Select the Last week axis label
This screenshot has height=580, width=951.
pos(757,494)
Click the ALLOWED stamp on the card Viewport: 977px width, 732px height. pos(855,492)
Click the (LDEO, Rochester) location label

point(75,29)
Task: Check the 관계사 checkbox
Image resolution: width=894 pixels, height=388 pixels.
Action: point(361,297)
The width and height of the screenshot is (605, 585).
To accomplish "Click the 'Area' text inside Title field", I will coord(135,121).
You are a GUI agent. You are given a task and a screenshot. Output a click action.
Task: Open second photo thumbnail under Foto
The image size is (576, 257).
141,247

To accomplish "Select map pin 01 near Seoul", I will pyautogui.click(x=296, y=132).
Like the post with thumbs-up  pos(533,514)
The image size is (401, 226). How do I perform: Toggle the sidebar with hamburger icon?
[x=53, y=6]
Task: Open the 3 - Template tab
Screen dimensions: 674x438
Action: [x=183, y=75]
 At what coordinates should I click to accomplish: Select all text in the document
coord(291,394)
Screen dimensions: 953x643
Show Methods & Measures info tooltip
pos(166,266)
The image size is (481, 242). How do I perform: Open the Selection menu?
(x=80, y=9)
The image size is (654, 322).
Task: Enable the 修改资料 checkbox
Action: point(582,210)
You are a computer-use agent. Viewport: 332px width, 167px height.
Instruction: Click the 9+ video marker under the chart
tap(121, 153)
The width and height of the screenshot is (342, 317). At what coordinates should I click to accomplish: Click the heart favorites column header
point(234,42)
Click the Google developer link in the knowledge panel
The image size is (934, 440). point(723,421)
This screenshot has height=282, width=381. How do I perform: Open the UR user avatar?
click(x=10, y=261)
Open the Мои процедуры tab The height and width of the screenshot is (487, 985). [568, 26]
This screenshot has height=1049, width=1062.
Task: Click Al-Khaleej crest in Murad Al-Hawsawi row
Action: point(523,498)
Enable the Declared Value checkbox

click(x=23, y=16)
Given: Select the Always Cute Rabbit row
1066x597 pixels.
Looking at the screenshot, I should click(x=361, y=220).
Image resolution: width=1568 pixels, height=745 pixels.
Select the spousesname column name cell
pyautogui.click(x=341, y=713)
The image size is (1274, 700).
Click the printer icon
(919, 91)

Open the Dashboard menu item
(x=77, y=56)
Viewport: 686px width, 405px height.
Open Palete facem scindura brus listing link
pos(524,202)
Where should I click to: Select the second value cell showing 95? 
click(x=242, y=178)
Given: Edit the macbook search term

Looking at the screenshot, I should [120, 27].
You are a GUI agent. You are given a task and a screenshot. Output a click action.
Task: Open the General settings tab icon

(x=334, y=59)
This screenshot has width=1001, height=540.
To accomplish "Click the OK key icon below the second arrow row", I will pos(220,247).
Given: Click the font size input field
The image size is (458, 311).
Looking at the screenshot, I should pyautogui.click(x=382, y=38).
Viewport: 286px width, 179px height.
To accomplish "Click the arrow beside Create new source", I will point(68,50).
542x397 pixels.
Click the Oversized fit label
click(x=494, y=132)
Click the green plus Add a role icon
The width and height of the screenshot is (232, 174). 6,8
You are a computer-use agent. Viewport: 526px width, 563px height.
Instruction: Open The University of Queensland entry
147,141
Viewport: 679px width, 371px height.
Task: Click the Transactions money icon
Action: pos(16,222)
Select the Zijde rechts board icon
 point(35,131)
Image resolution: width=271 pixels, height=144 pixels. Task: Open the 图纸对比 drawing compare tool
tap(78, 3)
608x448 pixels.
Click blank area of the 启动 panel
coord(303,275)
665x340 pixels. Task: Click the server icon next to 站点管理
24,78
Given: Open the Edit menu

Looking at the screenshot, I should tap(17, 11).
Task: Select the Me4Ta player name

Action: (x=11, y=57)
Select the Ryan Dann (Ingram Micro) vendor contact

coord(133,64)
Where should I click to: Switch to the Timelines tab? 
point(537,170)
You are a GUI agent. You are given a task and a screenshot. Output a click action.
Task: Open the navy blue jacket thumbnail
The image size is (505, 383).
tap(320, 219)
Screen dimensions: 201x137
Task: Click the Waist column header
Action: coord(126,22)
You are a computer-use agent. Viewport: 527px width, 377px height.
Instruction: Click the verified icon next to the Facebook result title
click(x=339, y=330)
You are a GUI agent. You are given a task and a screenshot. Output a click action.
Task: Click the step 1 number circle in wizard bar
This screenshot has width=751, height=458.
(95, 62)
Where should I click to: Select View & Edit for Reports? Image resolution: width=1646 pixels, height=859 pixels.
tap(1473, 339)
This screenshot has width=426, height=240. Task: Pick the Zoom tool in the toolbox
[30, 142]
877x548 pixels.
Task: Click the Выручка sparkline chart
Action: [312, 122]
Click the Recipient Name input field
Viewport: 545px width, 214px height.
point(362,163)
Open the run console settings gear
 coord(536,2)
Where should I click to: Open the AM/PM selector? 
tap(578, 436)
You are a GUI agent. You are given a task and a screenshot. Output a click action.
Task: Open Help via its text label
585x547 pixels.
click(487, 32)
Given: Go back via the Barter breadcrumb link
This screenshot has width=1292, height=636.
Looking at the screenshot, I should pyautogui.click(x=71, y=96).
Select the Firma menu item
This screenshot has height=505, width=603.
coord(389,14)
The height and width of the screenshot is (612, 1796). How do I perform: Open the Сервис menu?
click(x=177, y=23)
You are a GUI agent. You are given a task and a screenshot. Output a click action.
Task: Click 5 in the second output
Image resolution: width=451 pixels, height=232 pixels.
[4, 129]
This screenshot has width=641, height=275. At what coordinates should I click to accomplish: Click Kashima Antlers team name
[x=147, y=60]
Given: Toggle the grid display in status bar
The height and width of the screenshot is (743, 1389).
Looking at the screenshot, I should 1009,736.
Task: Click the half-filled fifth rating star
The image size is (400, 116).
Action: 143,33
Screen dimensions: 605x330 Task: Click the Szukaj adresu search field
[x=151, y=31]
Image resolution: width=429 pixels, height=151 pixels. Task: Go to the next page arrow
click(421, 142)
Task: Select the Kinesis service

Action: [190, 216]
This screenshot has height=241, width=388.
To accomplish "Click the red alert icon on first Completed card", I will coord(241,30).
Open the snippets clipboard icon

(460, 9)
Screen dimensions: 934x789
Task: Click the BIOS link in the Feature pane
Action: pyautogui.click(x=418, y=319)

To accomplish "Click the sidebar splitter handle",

□ □ □

Task item
Output the data above exactly, please, line for line.

Result of this exercise
Select the Last week axis label
This screenshot has height=580, width=951.
pos(757,494)
Click the ALLOWED stamp on the card Viewport: 977px width, 732px height. pos(855,492)
Click the (LDEO, Rochester) location label

point(75,29)
Task: Check the 관계사 checkbox
Image resolution: width=894 pixels, height=388 pixels.
Action: point(361,297)
The width and height of the screenshot is (605, 585).
To accomplish "Click the 'Area' text inside Title field", I will coord(135,121).
You are a GUI agent. You are given a task and a screenshot. Output a click action.
Task: Open second photo thumbnail under Foto
The image size is (576, 257).
141,247

To accomplish "Select map pin 01 near Seoul", I will pyautogui.click(x=296, y=132).
Like the post with thumbs-up  pos(533,514)
The image size is (401, 226). How do I perform: Toggle the sidebar with hamburger icon?
[x=53, y=6]
Task: Open the 3 - Template tab
Screen dimensions: 674x438
Action: [x=183, y=75]
 At what coordinates should I click to accomplish: Select all text in the document
coord(291,394)
Screen dimensions: 953x643
Show Methods & Measures info tooltip
pos(166,266)
The image size is (481, 242). How do I perform: Open the Selection menu?
(x=80, y=9)
The image size is (654, 322).
Task: Enable the 修改资料 checkbox
Action: point(582,210)
You are a computer-use agent. Viewport: 332px width, 167px height.
Instruction: Click the 9+ video marker under the chart
tap(121, 153)
The width and height of the screenshot is (342, 317). At what coordinates should I click to accomplish: Click the heart favorites column header
point(234,42)
Click the Google developer link in the knowledge panel
The image size is (934, 440). point(723,421)
This screenshot has height=282, width=381. How do I perform: Open the UR user avatar?
click(x=10, y=261)
Open the Мои процедуры tab The height and width of the screenshot is (487, 985). [568, 26]
This screenshot has height=1049, width=1062.
Task: Click Al-Khaleej crest in Murad Al-Hawsawi row
Action: point(523,498)
Enable the Declared Value checkbox

click(x=23, y=16)
Given: Select the Always Cute Rabbit row
1066x597 pixels.
Looking at the screenshot, I should click(x=361, y=220).
Image resolution: width=1568 pixels, height=745 pixels.
Select the spousesname column name cell
pyautogui.click(x=341, y=713)
The image size is (1274, 700).
Click the printer icon
(919, 91)

Open the Dashboard menu item
(x=77, y=56)
Viewport: 686px width, 405px height.
Open Palete facem scindura brus listing link
pos(524,202)
Where should I click to: Select the second value cell showing 95? 
click(x=242, y=178)
Given: Edit the macbook search term

Looking at the screenshot, I should [120, 27].
You are a GUI agent. You are given a task and a screenshot. Output a click action.
Task: Open the General settings tab icon

(x=334, y=59)
This screenshot has width=1001, height=540.
To accomplish "Click the OK key icon below the second arrow row", I will pos(220,247).
Given: Click the font size input field
The image size is (458, 311).
Looking at the screenshot, I should pyautogui.click(x=382, y=38).
Viewport: 286px width, 179px height.
To accomplish "Click the arrow beside Create new source", I will point(68,50).
542x397 pixels.
Click the Oversized fit label
click(x=494, y=132)
Click the green plus Add a role icon
The width and height of the screenshot is (232, 174). 6,8
You are a computer-use agent. Viewport: 526px width, 563px height.
Instruction: Open The University of Queensland entry
147,141
Viewport: 679px width, 371px height.
Task: Click the Transactions money icon
Action: pos(16,222)
Select the Zijde rechts board icon
 point(35,131)
Image resolution: width=271 pixels, height=144 pixels. Task: Open the 图纸对比 drawing compare tool
tap(78, 3)
608x448 pixels.
Click blank area of the 启动 panel
coord(303,275)
665x340 pixels. Task: Click the server icon next to 站点管理
24,78
Given: Open the Edit menu

Looking at the screenshot, I should tap(17, 11).
Task: Select the Me4Ta player name

Action: (x=11, y=57)
Select the Ryan Dann (Ingram Micro) vendor contact

coord(133,64)
Where should I click to: Switch to the Timelines tab? 
point(537,170)
You are a GUI agent. You are given a task and a screenshot. Output a click action.
Task: Open the navy blue jacket thumbnail
The image size is (505, 383).
tap(320, 219)
Screen dimensions: 201x137
Task: Click the Waist column header
Action: coord(126,22)
You are a computer-use agent. Viewport: 527px width, 377px height.
Instruction: Click the verified icon next to the Facebook result title
click(x=339, y=330)
You are a GUI agent. You are given a task and a screenshot. Output a click action.
Task: Click the step 1 number circle in wizard bar
This screenshot has width=751, height=458.
(95, 62)
Where should I click to: Select View & Edit for Reports? Image resolution: width=1646 pixels, height=859 pixels.
tap(1473, 339)
This screenshot has width=426, height=240. Task: Pick the Zoom tool in the toolbox
[30, 142]
877x548 pixels.
Task: Click the Выручка sparkline chart
Action: [312, 122]
Click the Recipient Name input field
Viewport: 545px width, 214px height.
point(362,163)
Open the run console settings gear
 coord(536,2)
Where should I click to: Open the AM/PM selector? 
tap(578, 436)
You are a GUI agent. You are given a task and a screenshot. Output a click action.
Task: Open Help via its text label
585x547 pixels.
click(487, 32)
Given: Go back via the Barter breadcrumb link
This screenshot has width=1292, height=636.
Looking at the screenshot, I should pyautogui.click(x=71, y=96).
Select the Firma menu item
This screenshot has height=505, width=603.
coord(389,14)
The height and width of the screenshot is (612, 1796). How do I perform: Open the Сервис menu?
click(x=177, y=23)
You are a GUI agent. You are given a task and a screenshot. Output a click action.
Task: Click 5 in the second output
Image resolution: width=451 pixels, height=232 pixels.
[4, 129]
This screenshot has width=641, height=275. At what coordinates should I click to accomplish: Click Kashima Antlers team name
[x=147, y=60]
Given: Toggle the grid display in status bar
The height and width of the screenshot is (743, 1389).
Looking at the screenshot, I should 1009,736.
Task: Click the half-filled fifth rating star
The image size is (400, 116).
Action: 143,33
Screen dimensions: 605x330 Task: Click the Szukaj adresu search field
[x=151, y=31]
Image resolution: width=429 pixels, height=151 pixels. Task: Go to the next page arrow
click(421, 142)
Task: Select the Kinesis service

Action: [190, 216]
This screenshot has height=241, width=388.
To accomplish "Click the red alert icon on first Completed card", I will coord(241,30).
Open the snippets clipboard icon

(460, 9)
Screen dimensions: 934x789
Task: Click the BIOS link in the Feature pane
Action: pyautogui.click(x=418, y=319)

To accomplish "Click the sidebar splitter handle",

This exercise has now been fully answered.